• [GOAL] Retype the piece below on the Left's hatred of Margaret Thatcher word for word, from its title to its last sentence.

• [SELECTION]

Russell Taylor: In Praise of Margaret Thatcher

A short while ago, a minor scandal erupted over comments made in a 1988 book by John O’Farrell, who was standing as the Labour candidate for the Eastleigh by-election. In his book, O’Farrell lamented the failure of the IRA to assassinate Margaret Thatcher in the 1984 Brighton bombing (and also expressed the wish that Britain had lost the Falklands conflict).

Most leftists always had a special place reserved in hell for the former PM, so there was nothing particularly startling about the revelation that one of their number wished her dead. It was, however, a repulsive opinion for a wannabe politician to hold, and it prompted a number of right-wing commentators to write pieces speculating why the Left loathed Margaret Thatcher with such passion. In the wake of her death, the question is being asked again. Why did they hate her quite so much?

• [DATASET SECTION]
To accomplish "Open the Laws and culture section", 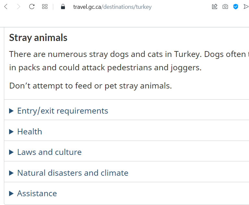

• [CORRECT RESPONSE]
Russell Taylor: In Praise of Margaret Thatcher

A short while ago, a minor scandal erupted over comments made in a 1988 book by John O’Farrell, who was standing as the Labour candidate for the Eastleigh by-election. In his book, O’Farrell lamented the failure of the IRA to assassinate Margaret Thatcher in the 1984 Brighton bombing (and also expressed the wish that Britain had lost the Falklands conflict).

Most leftists always had a special place reserved in hell for the former PM, so there was nothing particularly startling about the revelation that one of their number wished her dead. It was, however, a repulsive opinion for a wannabe politician to hold, and it prompted a number of right-wing commentators to write pieces speculating why the Left loathed Margaret Thatcher with such passion. In the wake of her death, the question is being asked again. Why did they hate her quite so much?